On the corner of 8th and Seneca in Seattle a new
building is under construction. I wasn’t certain what it was for, but I
suspected it wasn’t for low-income housing. Its frame and positioning of
windows resembled that of the building next to it, meaning it was likely
another extension to the Virginia Mason (the one that offers “team”
care—meaning what?) medical complex. I contemplated the meaning of this for a
few moments, then proceeded on my way.
Why did I feel the need to “contemplate” this otherwise
ordinary activity? Because I used to live here. Until 1999, at the bottom of a decline
under the bridge was a low-income rental unit. It was probably a hotel many
decades ago, but had grown too old and decrepit for that purpose. I was paying
just $335 a month for a room without a bathroom. Every month we had to cover
everything so that a pest control “specialist” could spray the peripheries. In
between I employed my own “pest control” method: Every night I would set out a
pot of water, and every morning I would find it filled with drowned roaches
that had crawled into it.
Given the thin walls between rooms, there were plenty of
other “pests” to deal with (mostly the party all-night and pounding bass
variety) that were harder to get rid of. I used to place a radio against the
wall adjacent to a noisy neighbor, with the dial set to the local AM station
that played really old music (big
band, Sinatra, Bennett etc.). The funny thing about it was that while it annoyed
the neighbor, it put me right to sleep.
But those were memories from the distant past. Despite the proto-human conditions, the apartment was dirt cheap and it was just a block from
downtown Seattle (a really “happening” place compared to “downtown” Kent). But
then one day I received a letter stating that an investment company had
purchased the building, and that the current management appreciated “serving”
all us tenants. Next I received a letter from the new management, stating that
I should expect an increase in rent. I didn’t find out what this was until two
months later, when I received notice that my rent would increase from $335 to
$675 a month! This had to be some kind of joke in poor taste.
But it wasn’t. It obvious that the new management was trying
to kick the "riff-raff" out and make room for a more “upscale” clientele. It was
an absurd plan, since there were plenty more rental units for that price that
were plenty less unsightly and more accommodating. The only advantage this location offered was its proximity to downtown,
but I doubted that would be sufficient to entice anyone of the required wage
scale; they’d be embarrassed to be seen by their friends and lovers in such a
place. The investment company spent some money fixing up the façade of the building,
but it would have been impossible to restore the inside without a complete
demolition of the guts of the place.
I couldn’t afford to live in the place anymore, making but
$7.50 an hour; the rent would eat-up most of my after-tax income. I wondered who
would actually pay that kind of rent for the room that I had, and it took
another year to find out: I happened to walk past the place for old times sake,
and all that was left of the place was a pile of rubble, and it stayed a pile
of rubble for about another ten years. In the interim, the presumably “nicer”
redbrick apartment in front of it on the street level also eventually found
itself on the wrong side of a wrecking ball.
This has been the fate of other low-income rental units in
Seattle, particularly on Capitol and First Hills. Where once a mix of people of
differing income levels could share the same general vicinity, now plain
working stiffs can’t even afford a closet to live in.

**Exercises:**
- a) Write out the part of the essay about the Seattle rental unit starting at "I couldn’t afford" and ending at "to live in.".
- b) In the essay about the Seattle rental unit, what monthly rent did the new management set in place of the old one?
The saved entries aren't needed for any of this work.

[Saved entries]

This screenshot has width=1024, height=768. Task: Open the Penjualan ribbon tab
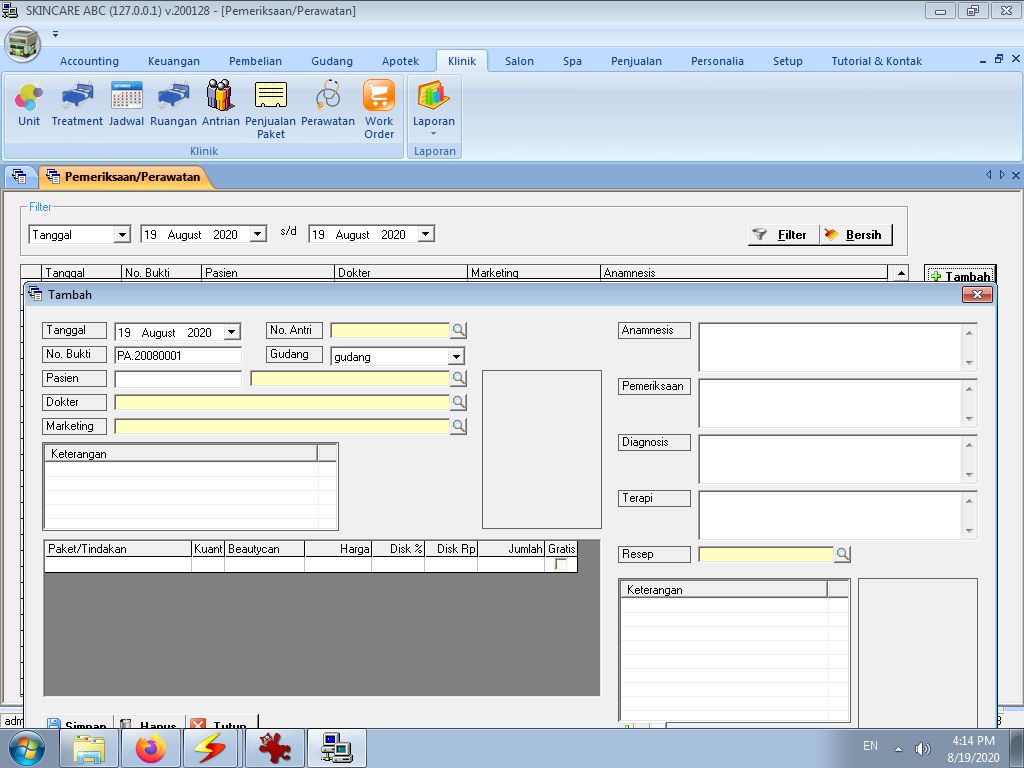click(636, 61)
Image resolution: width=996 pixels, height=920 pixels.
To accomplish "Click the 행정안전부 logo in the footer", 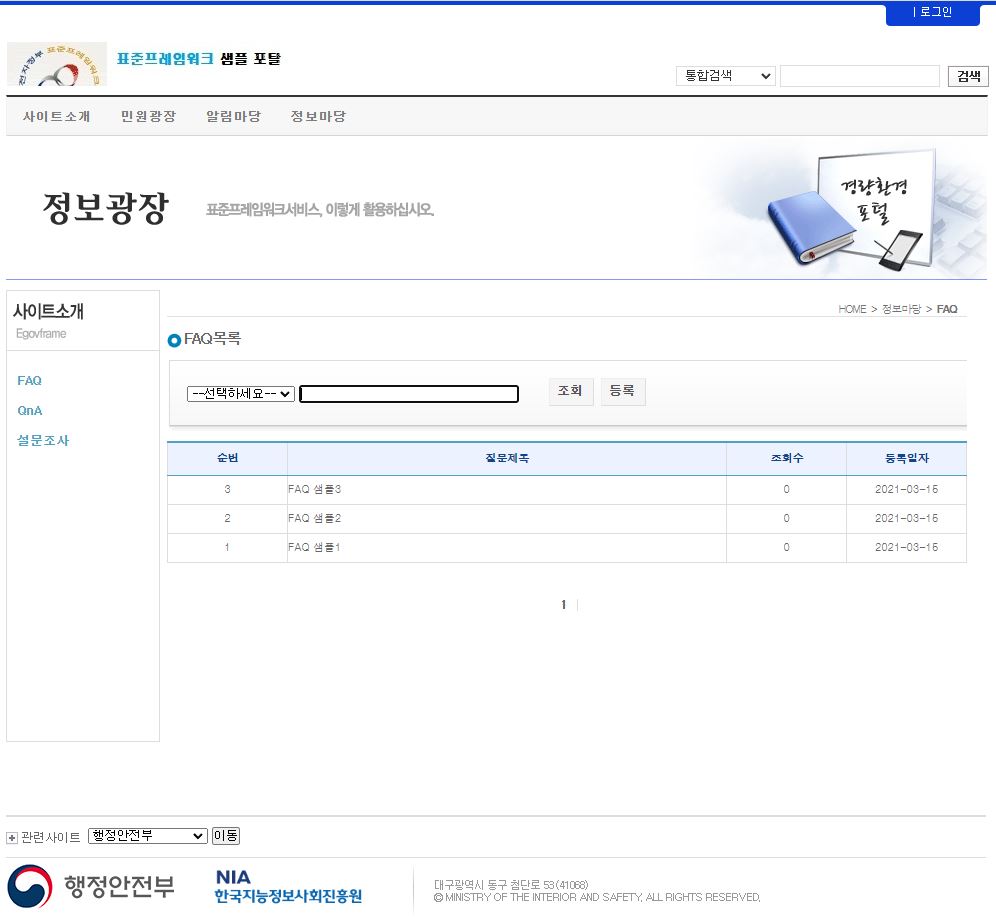I will (x=91, y=886).
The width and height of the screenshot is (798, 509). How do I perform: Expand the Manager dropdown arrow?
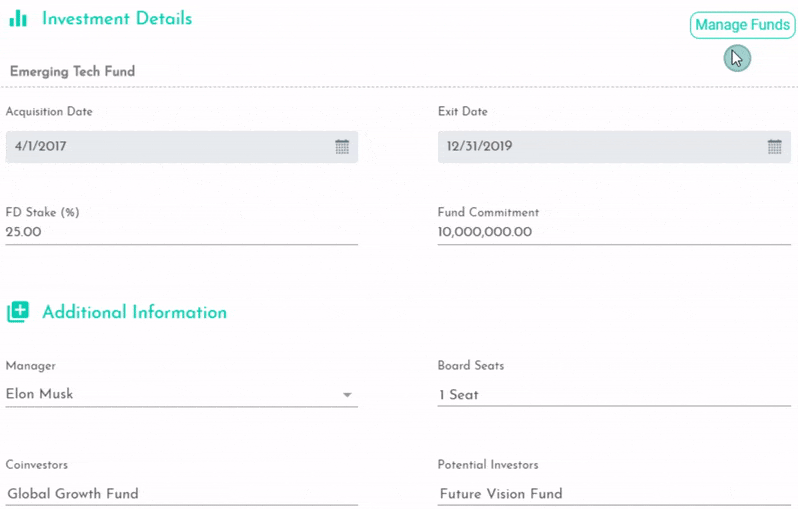click(347, 395)
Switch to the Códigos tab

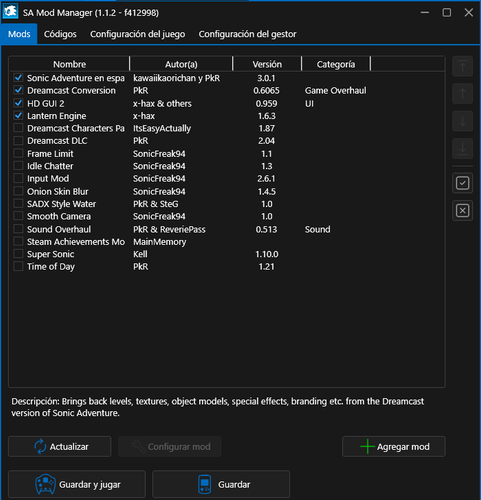click(60, 34)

**Problem solutions:**
- a)
I couldn’t afford to live in the place anymore, making but
$7.50 an hour; the rent would eat-up most of my after-tax income. I wondered who
would actually pay that kind of rent for the room that I had, and it took
another year to find out: I happened to walk past the place for old times sake,
and all that was left of the place was a pile of rubble, and it stayed a pile
of rubble for about another ten years. In the interim, the presumably “nicer”
redbrick apartment in front of it on the street level also eventually found
itself on the wrong side of a wrecking ball.
This has been the fate of other low-income rental units in
Seattle, particularly on Capitol and First Hills. Where once a mix of people of
differing income levels could share the same general vicinity, now plain
working stiffs can’t even afford a closet to live in.

- b) The rent rose from $335 to $675 a month.